◆ Исходный текст

Произведения Булгакова и, с некоторыми оговорками, Лунца могут быть отнесены к неподцензурной литературе. О судьбе романа Булгакова хорошо известно, а повесть Лунца была напечатана в независимом «Еврейском альманахе» (Пг.; М., 1923) и в 1977 году перепечатана в самиздатском журнале «Евреи в СССР» (№ 18). Лунц умер в 1924 году, находясь в Германии (он ехал в Испанию, куда был командирован Петроградским университетом для научной работы), и после смерти его произведения в советской печати было принято оценивать как «реакционные»[371].

В советских легальных произведениях мотив «взаимно отражающихся эпох» встречается редко, однако можно привести один важный пример — стихотворение Михаила Светлова «Рабфаковке», написанное именно методом монтажа, структурно аналогичного фильму Гриффита: в нем чередуются аналогичные эпизоды из разных исторических эпох. В нем — четыре сюжета, посвященных самопожертвованию молодой женщины: истории Жанны д’Арк, Марии-Антуанетты, собирательной «красной» героини Гражданской войны и современной студентки, для которой реализация права женщины «из низов» на получение высшего образования требует такой же самоотдачи, как для ее предшественниц — вооруженная борьба за спасение Франции или мужество перед лицом палачей.

Несмотря на то что одна из героинь стихотворения — казненная революционерами королева Франции, это стихотворение в советской критике всегда оценивалось высоко[372]. Причина этого парадокса состоит в том, что «рамочными» для Светлова являются именно советская прогрессистская историософия и идея самопожертвования. «Рифмует» же он — с помощью монтажа — истории женщин, жертвующих собой ради идеи. Уравнивание женщин из разных эпох в 1920-е годы с их риторикой женской эмансипации, вероятно, воспринималось скорее как высказывание об универсальной социальной роли женщины, а не о равной значимости современности с прежними историческими эпохами. Если бы Светлов в своем стихотворении уравнял, например, историю советского юноши-рабфаковца с судьбой французского короля Генриха IV Наваррского, критическая реакция на его стихотворение наверняка была бы совсем иной. Светловский «извиняющийся» вариант рифмующего монтажа мог быть включенным в советский канон.

Другой возможной, но во многом «вытесненной» в 1920-е годы семантической функцией монтажа было представление мира как игры, не имеющей ни начала, ни конца. Монтажная техника в рамках такой концепции приобретала черты хаотичной, спонтанной, импровизированной деятельности. Такой подход к монтажу был свойствен А. Крученых, в том числе в его домашних самодельных книгах[373]. Нарочитая импровизированность заметна и в коллажах А. Родченко к поэме В. Маяковского «Про это». Но в целом этот мотив, весьма распространенный в советской культуре 1920-х годов[374], редко связывался с монтажами или коллажами.

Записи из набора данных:
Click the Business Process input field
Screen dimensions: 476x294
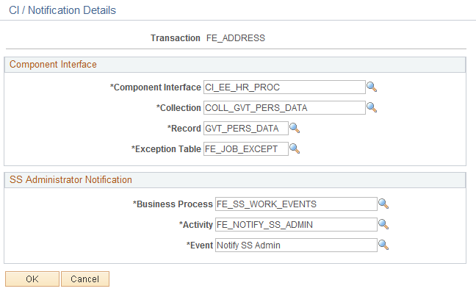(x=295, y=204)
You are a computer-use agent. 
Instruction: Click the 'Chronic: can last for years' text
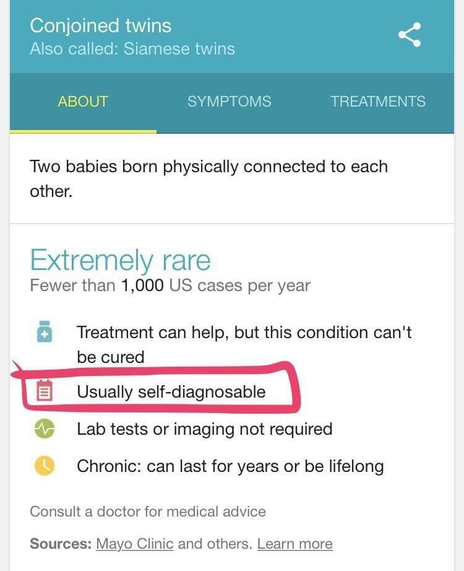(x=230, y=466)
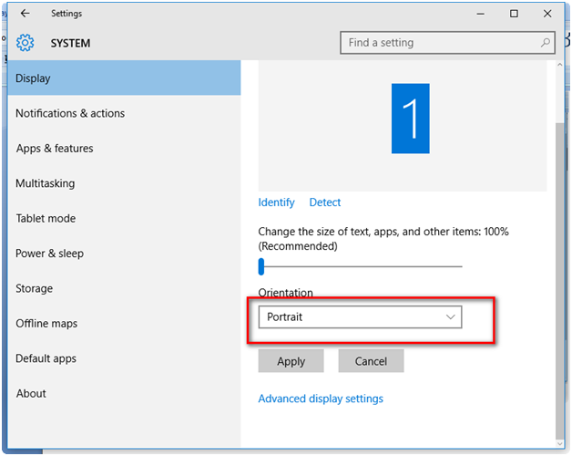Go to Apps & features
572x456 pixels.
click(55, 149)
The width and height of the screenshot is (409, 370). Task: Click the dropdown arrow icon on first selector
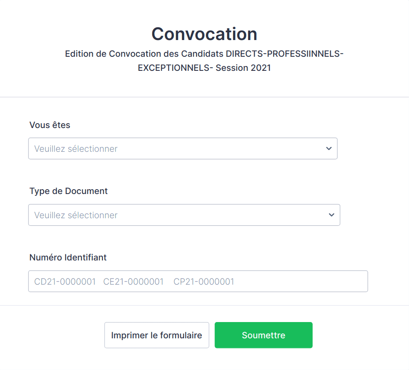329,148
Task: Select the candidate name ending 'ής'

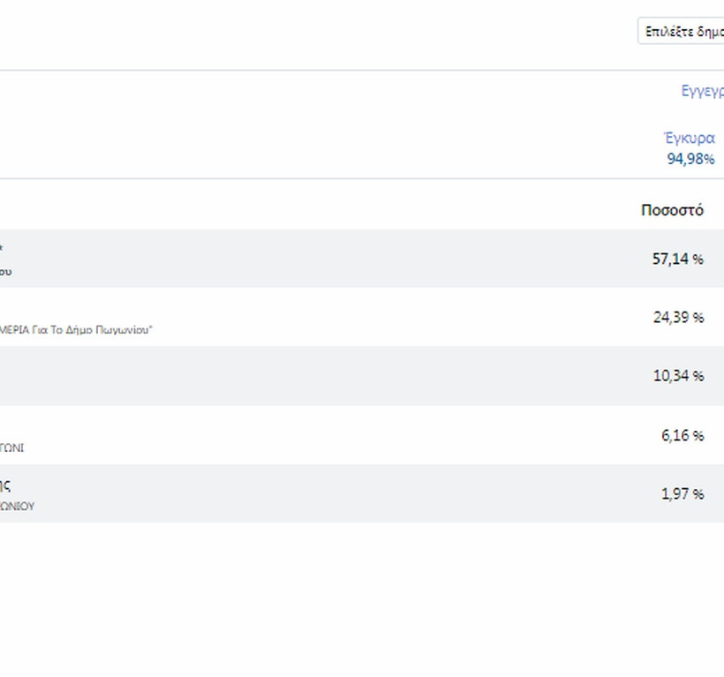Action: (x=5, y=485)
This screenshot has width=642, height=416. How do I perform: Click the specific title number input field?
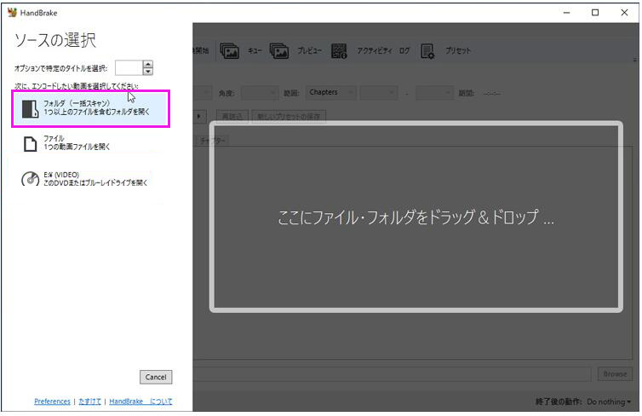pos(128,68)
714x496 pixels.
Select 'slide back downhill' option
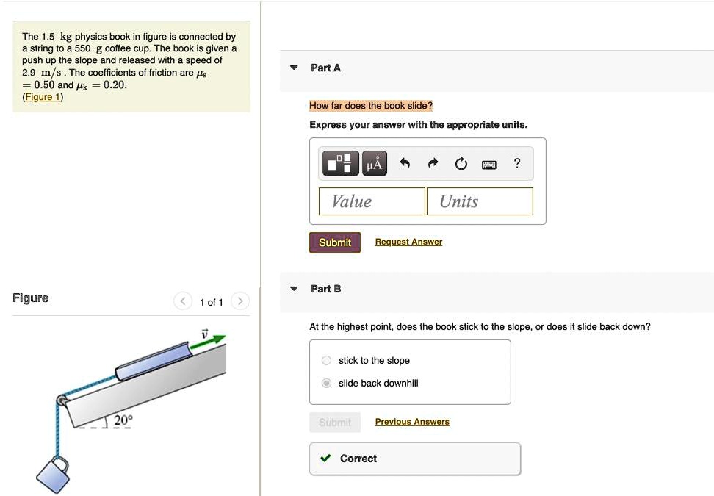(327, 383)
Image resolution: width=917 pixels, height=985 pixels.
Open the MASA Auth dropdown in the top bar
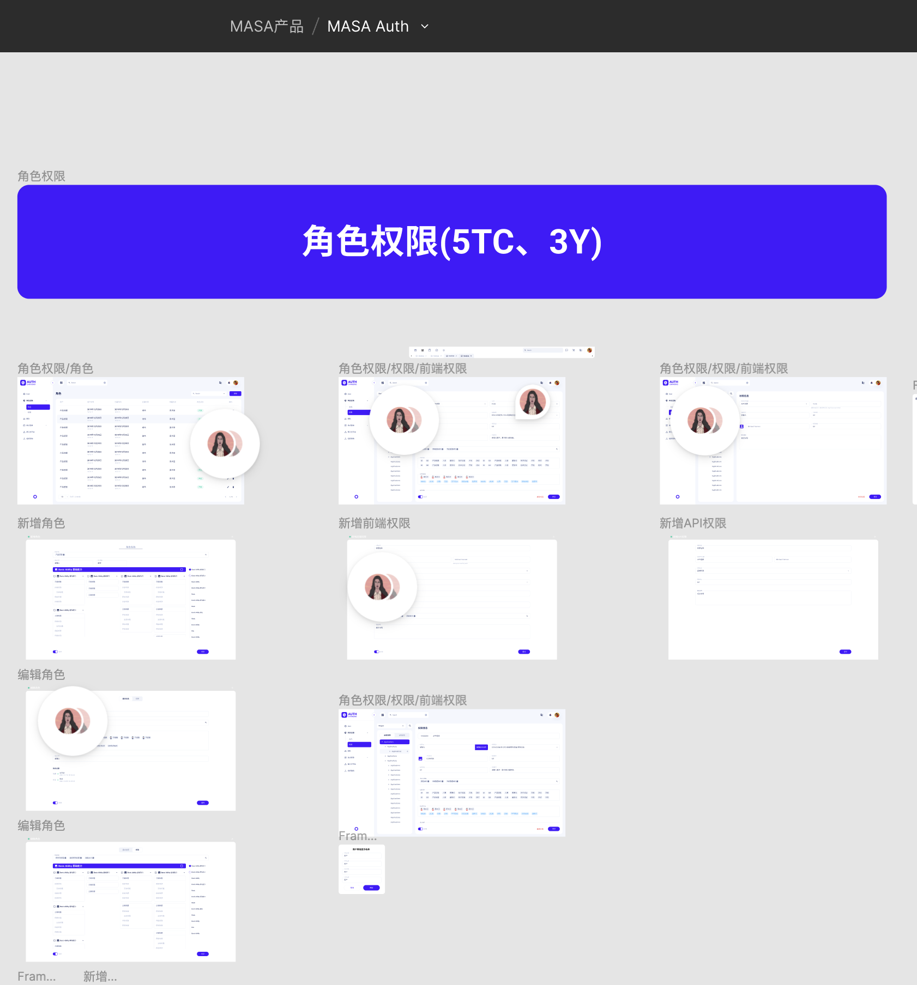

◆ Выполните задания
1. Отредактируйте фрагмент текста о монтаже, начиная со слов «Другой возможной, но» и заканчивая словами «монтажами или коллажами.»: приведите его заново, заменив «хаотичной» на «беспорядочной».
2. Продолжите текст о монтаже, начиная сразу после его последнего предложения.
Эти записи никак не связаны с текстом о монтаже.

◆ Ответы к упражнению
1.
Другой возможной, но во многом «вытесненной» в 1920-е годы семантической функцией монтажа было представление мира как игры, не имеющей ни начала, ни конца. Монтажная техника в рамках такой концепции приобретала черты беспорядочной, спонтанной, импровизированной деятельности. Такой подход к монтажу был свойствен А. Крученых, в том числе в его домашних самодельных книгах[373]. Нарочитая импровизированность заметна и в коллажах А. Родченко к поэме В. Маяковского «Про это». Но в целом этот мотив, весьма распространенный в советской культуре 1920-х годов[374], редко связывался с монтажами или коллажами.

2.
Почему эта ассоциация была блокирована, можно понять, если рассмотреть примеры из искусства тех стран, где она получила развитие. Монтаж как демонстрация хаотичности истории и повседневной жизни регулярно использовался авангардистами и крайне левыми поэтами, прозаиками, художниками для критики «больших идей» политиков — например, идеи патриотизма. Напомню, что с подобного использования монтажа начинали дадаисты во время Первой мировой войны. «В забытом ныне небольшом [американском] журнале тридцатых годов левый поэт выразил свое явно отрицательное отношение к Америке, опубликовав стихотворение, в котором содержались следующие строчки:

My country ‘tis of thee

Sweet land of liberty

Higgledy-piggledy my black hen[375].

Моя страна, это о тебе,

Прекрасная страна свободы,

Шаляй-валяй моя черная курочка.

…Намерением [автора] было, очевидно, высказать антипатриотическую декларацию, но понятно, что нет ничего антипатриотического ни в отдельно взятых первых двух строчках, ни в третьей строчке самой по себе. Антипатриотическое чувство выражено исключительно при помощи их соединения»[376].

Внешне это стихотворение выглядит импровизацией, даже дурашливой игрой.

В СССР такой подход был табуирован в культуре так же сильно, как и прямые антибольшевистские высказывания, — он дискредитировал не только верховную власть страны, но и культ политических «больших идей», сложившийся в России еще в XIX веке. Наиболее последовательно это табу нарушили обэриуты — едва ли не первая в русской культуре поставангардная группа, чья эстетика была основана на критике использования повседневного и литературного языка. Однако, поскольку монтаж был общим языком советской культуры конца 1920-х, когда формировалась эстетика обэриутов, они подвергли критике и его — отчетливо понимая его модернистскую генеалогию. Так, например, рассказ Даниила Хармса «Связь» (1937) состоит из нумерованных фраз, как «Симфония 2-я» Андрея Белого[377], и по внешним признакам выглядит монтажной прозой. Хармс показывает, что разорванный мир в действительности является внутренне глубоко связным, вот только взаимообусловленность событий, окружающих человека, для него или для нее непостижима, по своей природе абсурдна и не обусловлена никакими общеисторическими причинами.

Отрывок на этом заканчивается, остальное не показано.